(Text segment begins)

NYT, the most prolific poster on HN, caught out again, like every month it seems. Yet they still rule the front page. When will people stand up to bad journalalism being pushed on them?

_cs2017_ said 2 months ago:

Why is not only the conservative, but even the liberal media so strongly anti-tech? Google, Facebook, and the majority of other tech firms are extraordinarily liberal, far beyond the normal California bias. And not only are their executives and employees overwhelmingly liberal, the companies often act on those beliefs (by supporting various political causes, creating a certain liberal emphasis in their educational tools, etc).

Or, put another way, how did the tech firms manage to become enemies with the liberals despite being on their side in the political battle?

bryan_w said 2 months ago:

Someone made the believe that big tech was responsible for getting trump elected

alt_f4 said 2 months ago:

NYT does itself no favors with regard to its already questionable credibility by spreading anti-tech propaganda.

said 2 months ago:
said 2 months ago:
scotchio said 2 months ago:

To be fair...

The front page of Hacker News is pretty much a Google hate hangoutfest -- so maybe cut some slack on this one...

I'm sure the NYT reporter was not acting malicious.

Maybe they will even issue correction or update in time. No one would argue that speed of social media and corrections is not ideal, but I would bet they are trying to be accurate and transparent with their readers.

(Text segment ends)

▶ _Tasks to perform_:
1. Copy the section of the comment thread from "NYT, the most" up to and including "the political battle?".
2. In the comment thread, which two tech firms does _cs2017_ name as being extraordinarily liberal?

(Material provided begins)

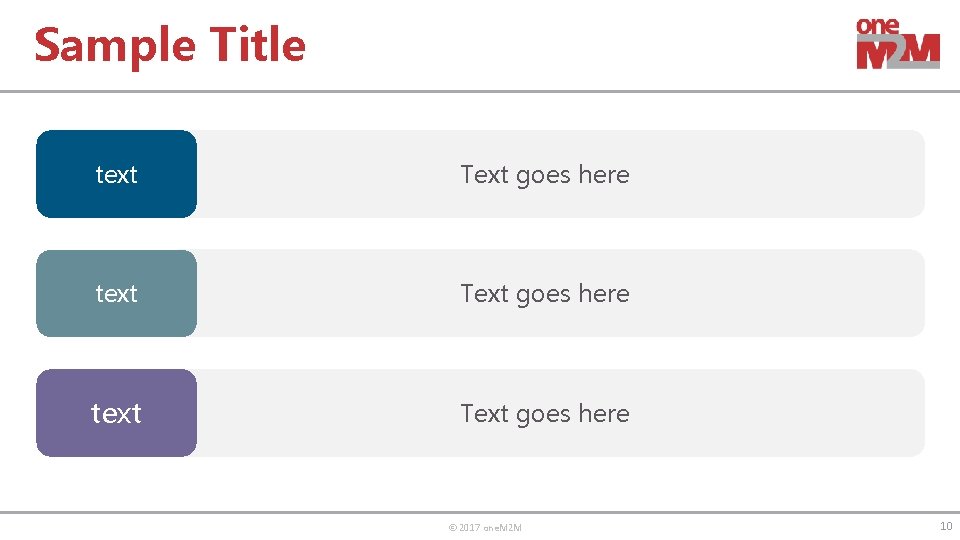Select the purple "text" box

tap(116, 413)
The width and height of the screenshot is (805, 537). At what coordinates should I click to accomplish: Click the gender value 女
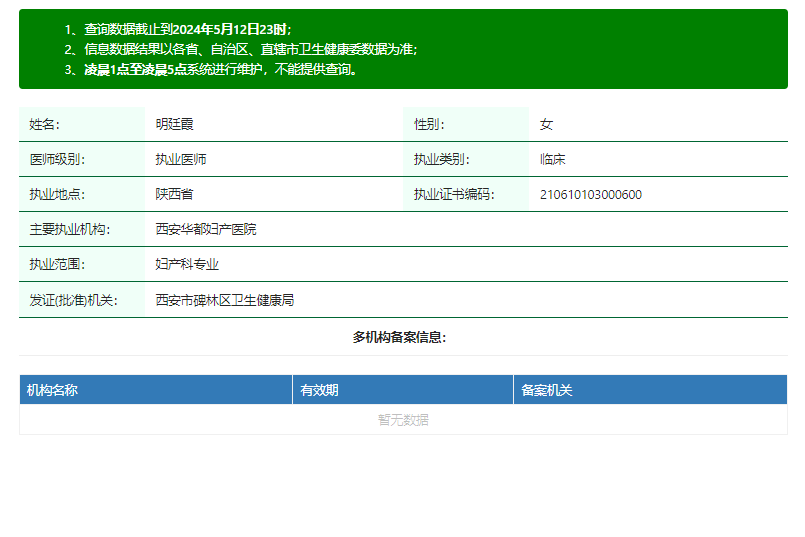tap(546, 124)
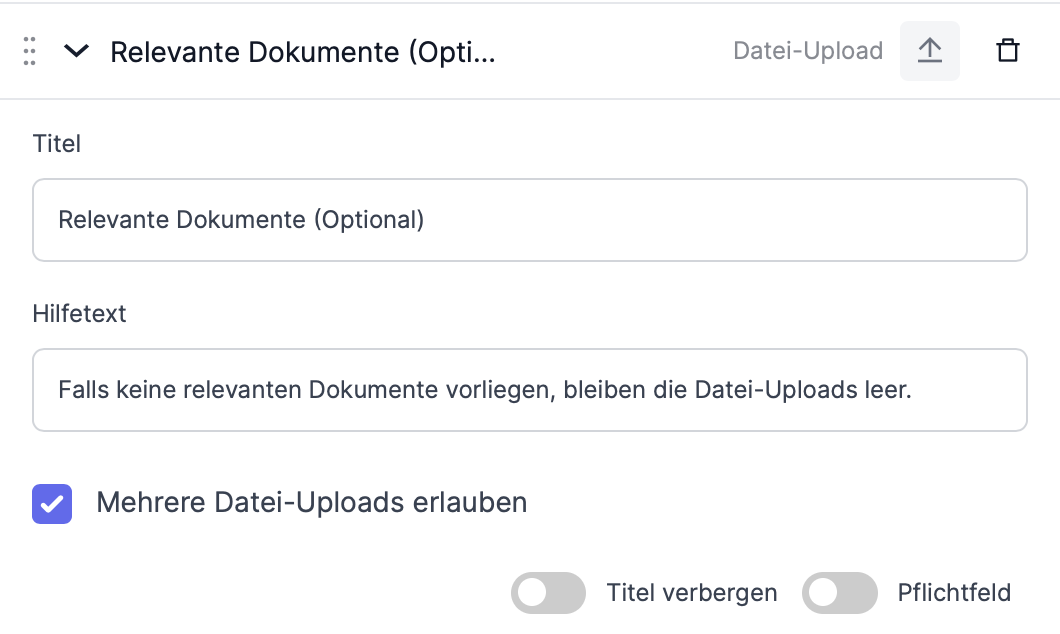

(Material provided ends)

▶ _Outputs for the tasks_:
1.
NYT, the most prolific poster on HN, caught out again, like every month it seems. Yet they still rule the front page. When will people stand up to bad journalalism being pushed on them?

_cs2017_ said 2 months ago:

Why is not only the conservative, but even the liberal media so strongly anti-tech? Google, Facebook, and the majority of other tech firms are extraordinarily liberal, far beyond the normal California bias. And not only are their executives and employees overwhelmingly liberal, the companies often act on those beliefs (by supporting various political causes, creating a certain liberal emphasis in their educational tools, etc).

Or, put another way, how did the tech firms manage to become enemies with the liberals despite being on their side in the political battle?

2. Google and Facebook.